Are contact lenses safe?


Contact lenses have been used widely for more than 40 years and are generally very safe. Careful maintenance of the lenses by cleaning, proper storage and avoiding overwear is paramount in reducing complications. Either soft or rigid lenses can be safe, but people who wear rigid gas permeable lenses are less likely to develop infections relating to lens wear.


What contact lens services are available at UW Health?


We have contact lens specialists who are able to help the easy-to-fit patient and the most difficult of fits. Most patients are fit with a monthly disposable contact lens. Other options available include daily disposables, two-week disposables and conventional lenses that are replaced every six to 12 months. Adults and children who are active in athletics usually do best in a soft contact lens. We also perform more difficult fits, which include Rigid Gas Permeable lenses, Keratoconus fits, highly astigmatic fits and post-operative fits. Post-operative fits include those who have undergone a refractive surgery and still need correction or other post-operative cornea procedures.


What options are available for contact lens use?

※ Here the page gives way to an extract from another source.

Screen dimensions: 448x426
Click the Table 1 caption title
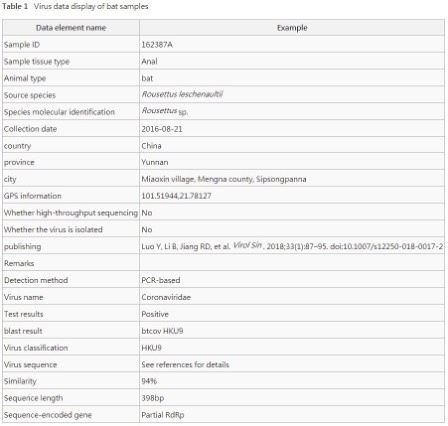click(x=75, y=6)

Contact lenses have been used widely for more than 40 years. The most common lens type is a soft contact lens that offers excellent vision, ease of use and significant comfort to most patients. A rigid type of lens is the next-most common form of contact lens. This lens affords excellent vision, less comfort than a soft lens and is less likely to be found in someone who develops an infection from contact lens wear. Contact lenses of either type are available to correct nearsightedness, farsightedness and astigmatism. Additionally, contact lenses with a bifocal in them are available. Contact lens wear is generally very safe. Careful maintenance of the lenses by cleaning, proper storage, and avoiding over wear is paramount in reducing complications.

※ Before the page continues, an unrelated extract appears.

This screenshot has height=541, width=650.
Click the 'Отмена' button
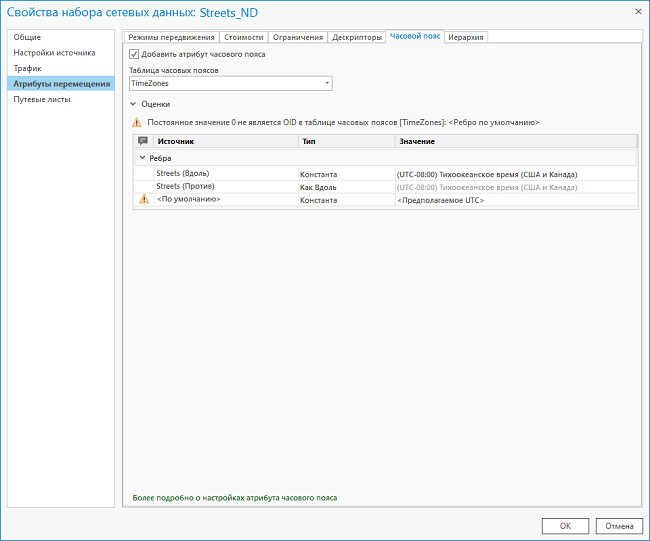point(619,525)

Should I try bifocal contact lenses?


Bifocal contact lenses have improved greatly in recent years. Soft bifocal contact lenses are best fit on those patients with little to no astigmatism. These lenses usually are monthly disposable lenses. Although most patients can read normal size print, there are limitations. Extremely small print, such as that used on medicine labels, still may require magnifying glasses. Good lighting is important for best vision so reading in a dimly lit restaurant also may require the patient use readers over the contacts. Rigid Gas Permeable bifocal lenses also are a good choice for those already wearing an RGP lens. These lenses have precision optics and usually produce very good vision.